Vainio S K, Dickens A M, Matilainen M, López-Picón F R, Aarnio R, Eskola O, Solin O, Anthony D C, Rinne J O, Airas L, Haaparanta-Solin M
Turku PET Centre, Preclinical PET Imaging, Preclinical Imaging Laboratory, University of Turku, Tykistökatu 6 A, 20520, Turku, Finland.
MediCity Research Laboratory, University of Turku, Turku, Finland.
EJNMMI Res. 2022 Feb 2;12(1):6. doi: 10.1186/s13550-022-00878-y.
Dimethyl fumarate (DMF) is an oral immunomodulatory drug used in the treatment of autoimmune diseases. Here, we sought to study whether the effect of DMF can be detected using positron emission tomography (PET) targeting the 18-kDa translocator protein (TSPO) in the focal delayed-type hypersensitivity rat model of multiple sclerosis (fDTH-EAE). The rats were treated orally twice daily from lesion activation (day 0) with either vehicle (tap water with 0.08% Methocel, 200 µL; control group n = 4 (3 after week four)) or 15 mg/kg DMF (n = 4) in 0.08% aqueous Methocel (200 µL) for 8 weeks. The animals were imaged by PET using the TSPO tracer [F]GE-180 in weeks 0, 1, 2, 4, 8, and 18 following lesion activation, and the non-displaceable binding potential (BP) was calculated. Immunohistochemical staining for Iba1, CD4, and CD8 was performed in week 18, and in separate cohorts of animals, following 2 or 4 weeks of treatment.

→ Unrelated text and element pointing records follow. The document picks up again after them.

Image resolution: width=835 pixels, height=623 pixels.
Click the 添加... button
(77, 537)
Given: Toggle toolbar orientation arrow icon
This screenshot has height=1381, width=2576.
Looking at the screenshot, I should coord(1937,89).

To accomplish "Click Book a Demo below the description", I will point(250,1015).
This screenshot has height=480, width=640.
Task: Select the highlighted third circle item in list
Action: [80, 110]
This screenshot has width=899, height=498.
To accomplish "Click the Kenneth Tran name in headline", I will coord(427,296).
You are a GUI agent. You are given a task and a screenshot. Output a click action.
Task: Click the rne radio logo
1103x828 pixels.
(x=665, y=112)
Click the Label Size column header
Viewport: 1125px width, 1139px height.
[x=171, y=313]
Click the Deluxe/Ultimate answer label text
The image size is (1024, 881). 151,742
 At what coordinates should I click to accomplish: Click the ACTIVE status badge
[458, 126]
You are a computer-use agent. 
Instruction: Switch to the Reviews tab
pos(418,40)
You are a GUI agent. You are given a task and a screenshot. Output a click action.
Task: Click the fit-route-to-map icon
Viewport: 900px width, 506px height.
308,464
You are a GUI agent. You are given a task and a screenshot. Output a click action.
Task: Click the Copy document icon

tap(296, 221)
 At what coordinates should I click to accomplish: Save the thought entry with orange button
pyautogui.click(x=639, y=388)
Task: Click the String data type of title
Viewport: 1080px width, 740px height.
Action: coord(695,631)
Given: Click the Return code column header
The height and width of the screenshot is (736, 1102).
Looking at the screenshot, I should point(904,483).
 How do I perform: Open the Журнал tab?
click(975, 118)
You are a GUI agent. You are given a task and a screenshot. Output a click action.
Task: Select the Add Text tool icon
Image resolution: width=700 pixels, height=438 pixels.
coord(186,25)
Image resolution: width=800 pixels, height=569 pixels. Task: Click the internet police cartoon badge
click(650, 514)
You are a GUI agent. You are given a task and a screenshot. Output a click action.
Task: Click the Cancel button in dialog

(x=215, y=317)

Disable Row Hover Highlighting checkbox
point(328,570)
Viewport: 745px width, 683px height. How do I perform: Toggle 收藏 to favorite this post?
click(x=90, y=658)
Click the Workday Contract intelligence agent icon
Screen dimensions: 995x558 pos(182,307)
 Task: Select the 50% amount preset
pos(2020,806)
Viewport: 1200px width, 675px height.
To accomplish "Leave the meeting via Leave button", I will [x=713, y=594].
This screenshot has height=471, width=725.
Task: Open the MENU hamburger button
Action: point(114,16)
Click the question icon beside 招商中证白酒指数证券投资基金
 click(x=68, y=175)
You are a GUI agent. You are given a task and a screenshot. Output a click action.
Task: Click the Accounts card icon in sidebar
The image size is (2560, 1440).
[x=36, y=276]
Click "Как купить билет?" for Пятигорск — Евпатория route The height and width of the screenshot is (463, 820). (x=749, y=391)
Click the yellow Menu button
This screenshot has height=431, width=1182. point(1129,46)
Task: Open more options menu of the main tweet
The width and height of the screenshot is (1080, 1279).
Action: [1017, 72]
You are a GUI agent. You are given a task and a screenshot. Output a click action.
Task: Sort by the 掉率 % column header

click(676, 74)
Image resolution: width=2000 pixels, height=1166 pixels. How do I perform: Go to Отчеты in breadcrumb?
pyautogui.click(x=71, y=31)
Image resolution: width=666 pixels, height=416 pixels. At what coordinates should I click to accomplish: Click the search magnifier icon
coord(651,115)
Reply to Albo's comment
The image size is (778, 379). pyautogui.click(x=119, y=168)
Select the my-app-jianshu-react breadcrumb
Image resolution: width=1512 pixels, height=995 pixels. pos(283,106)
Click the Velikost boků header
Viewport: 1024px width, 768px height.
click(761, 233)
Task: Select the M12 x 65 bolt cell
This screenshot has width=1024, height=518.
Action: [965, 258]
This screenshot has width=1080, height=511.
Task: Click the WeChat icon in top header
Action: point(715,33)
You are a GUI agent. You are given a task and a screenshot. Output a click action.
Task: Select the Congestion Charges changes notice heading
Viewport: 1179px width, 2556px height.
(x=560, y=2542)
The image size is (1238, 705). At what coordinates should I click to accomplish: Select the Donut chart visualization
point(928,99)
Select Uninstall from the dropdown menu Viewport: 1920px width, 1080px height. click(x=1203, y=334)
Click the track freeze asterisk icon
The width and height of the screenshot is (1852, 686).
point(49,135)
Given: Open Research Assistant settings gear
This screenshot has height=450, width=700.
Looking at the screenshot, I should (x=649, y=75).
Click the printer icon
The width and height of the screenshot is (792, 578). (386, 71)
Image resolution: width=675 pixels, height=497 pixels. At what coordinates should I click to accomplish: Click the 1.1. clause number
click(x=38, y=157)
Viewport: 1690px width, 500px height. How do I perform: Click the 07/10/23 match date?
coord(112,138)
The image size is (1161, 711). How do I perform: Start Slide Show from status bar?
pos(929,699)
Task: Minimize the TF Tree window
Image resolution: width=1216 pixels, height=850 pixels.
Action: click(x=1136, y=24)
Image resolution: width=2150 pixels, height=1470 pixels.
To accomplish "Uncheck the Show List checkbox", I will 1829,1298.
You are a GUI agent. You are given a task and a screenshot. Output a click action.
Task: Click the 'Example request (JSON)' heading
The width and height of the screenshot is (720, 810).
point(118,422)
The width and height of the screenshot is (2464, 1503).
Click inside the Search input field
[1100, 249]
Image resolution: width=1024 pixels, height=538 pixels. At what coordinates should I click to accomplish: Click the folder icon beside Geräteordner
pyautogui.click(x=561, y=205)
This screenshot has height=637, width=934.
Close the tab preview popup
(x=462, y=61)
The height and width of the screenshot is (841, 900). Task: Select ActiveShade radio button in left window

Using the fDTH-EAE model, DMF reduced the [F]GE-180 BP in the DMF-treated animals compared to control animals after 1 week of treatment (two-tailed unpaired t test, p = 0.031), but not in weeks 2, 4, 8, or 18 when imaged in vivo by PET. Immunostaining for Iba1 showed that DMF had no effect on the perilesional volume or the core lesion volume after 2 or 4 weeks of treatment, or at 18 weeks. However, the optical density (OD) measurements of CD4 staining showed reduced OD in the lesions of the treated rats.
DMF reduced the microglial activation in the fDTH-EAE model after 1 week of treatment, as detected by PET imaging of the TSPO ligand [F]GE-180. However, over an extended time course, reduced microglial activation was not observed using [F]GE-180 or by immunohistochemistry for Iba1 microglia/macrophages. Additionally, DMF did affect the infiltration of CD4 and CD8 T-lymphocytes at the fDTH-EAE lesion.
富马酸二甲酯(DMF)是一种用于治疗自身免疫性疾病的口服免疫调节药物。在此,我们试图研究在多发性硬化症局灶性迟发型超敏反应大鼠模型(fDTH-EAE)中,是否可以使用正电子发射断层扫描(PET)靶向18 kDa转位蛋白(TSPO)来检测DMF的效果。从病变激活(第0天)开始,大鼠每天口服两次,对照组给予赋形剂(含0.08%甲基纤维素的自来水,200 μL;n = 4只(四周后3只)),DMF组给予15 mg/kg DMF(n = 4只),溶于0.08%甲基纤维素水溶液(200 μL)中,持续8周。在病变激活后的第0、1、2、4、8和18周,使用TSPO示踪剂[F]GE-180对动物进行PET成像,并计算非置换性结合潜能(BP)。在第18周以及在单独的动物组中,在治疗2周或4周后,对Iba1、CD4和CD8进行免疫组织化学染色。
使用fDTH-EAE模型,与对照组动物相比,DMF治疗1周后降低了DMF治疗组动物的[F]GE-180 BP(双侧不成对t检验,p = 0.031),但在第2、4、8或18周通过PET进行体内成像时未降低。Iba1免疫染色显示,DMF在治疗2周或4周后以及18周时,对病变周围体积或核心病变体积没有影响。然而,CD4染色的光密度(OD)测量显示,治疗大鼠病变中的OD降低。
通过TSPO配体[F]GE-180的PET成像检测,DMF在治疗1周后降低了fDTH-EAE模型中的小胶质细胞活化。然而,在较长时间过程中,使用[F]GE-180或通过Iba1小胶质细胞/巨噬细胞的免疫组织化学未观察到小胶质细胞活化降低。此外,DMF确实影响了fDTH-EAE病变处CD4和CD8 T淋巴细胞的浸润。